§ TASK STATEMENT: Revise everything from the line containing "Click the 組織選択 link" down to the end of the material, replacing "screenshot" with "image" and leaving all else unchanged. Rewrite only those lines, and leave the pictures out of your answer.

§ Entries on locating words and elements:
════
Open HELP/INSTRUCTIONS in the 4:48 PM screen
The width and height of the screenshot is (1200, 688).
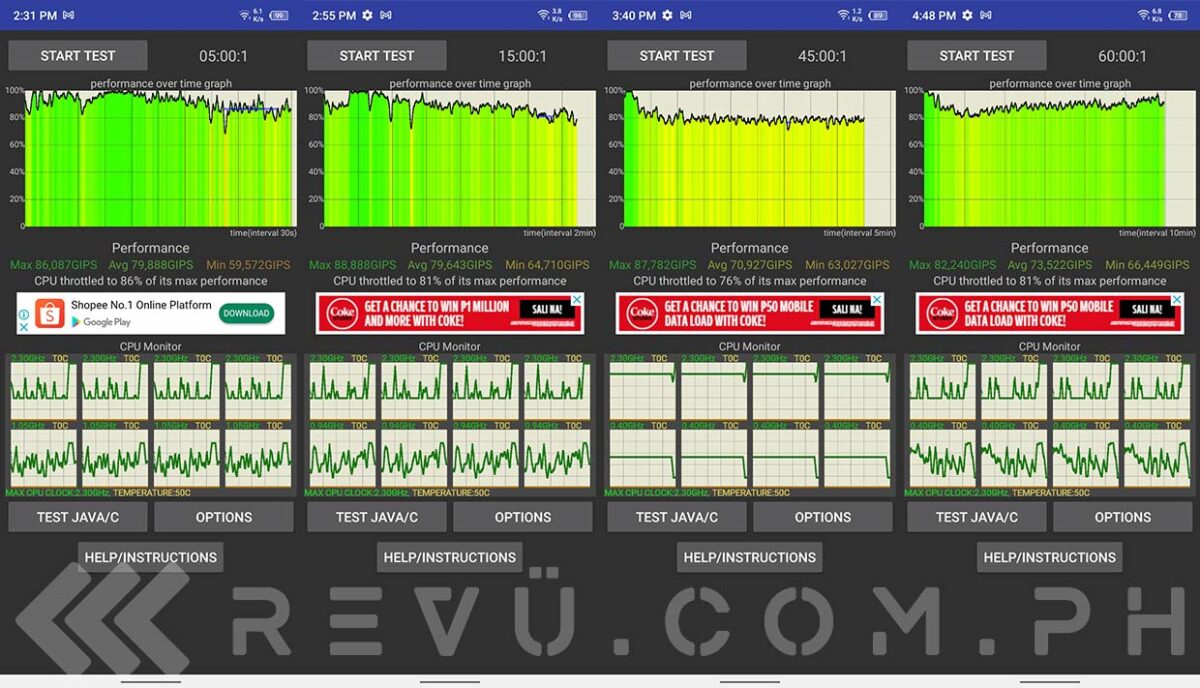[1049, 557]
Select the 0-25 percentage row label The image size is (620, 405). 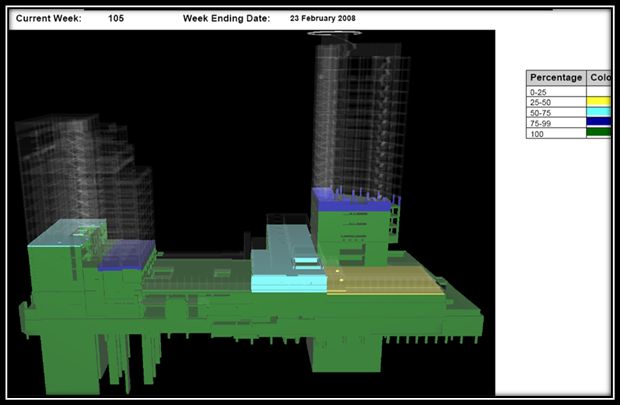tap(541, 92)
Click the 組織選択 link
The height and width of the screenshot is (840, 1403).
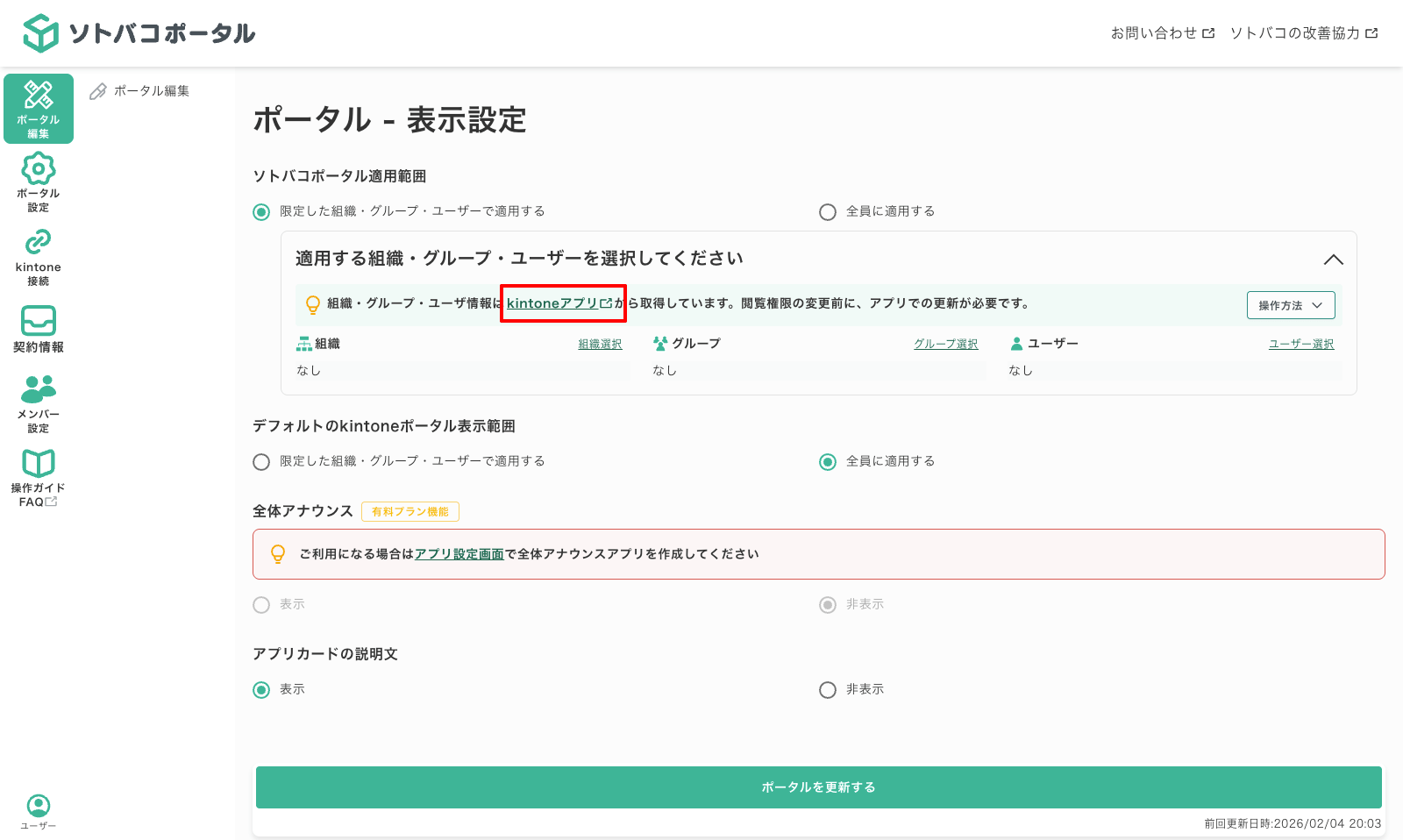tap(599, 344)
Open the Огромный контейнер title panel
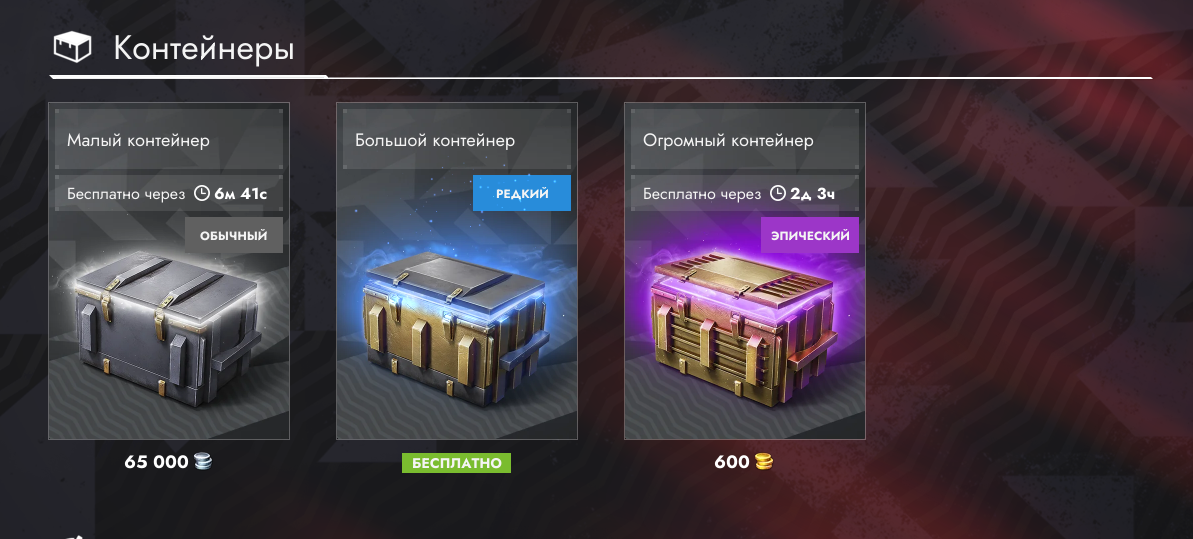 click(x=745, y=139)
════
§ FULL SOLUTION:
Click the 組織選択 link
The height and width of the image is (840, 1403).
tap(599, 344)
Open the Огромный контейнер title panel
 click(x=745, y=139)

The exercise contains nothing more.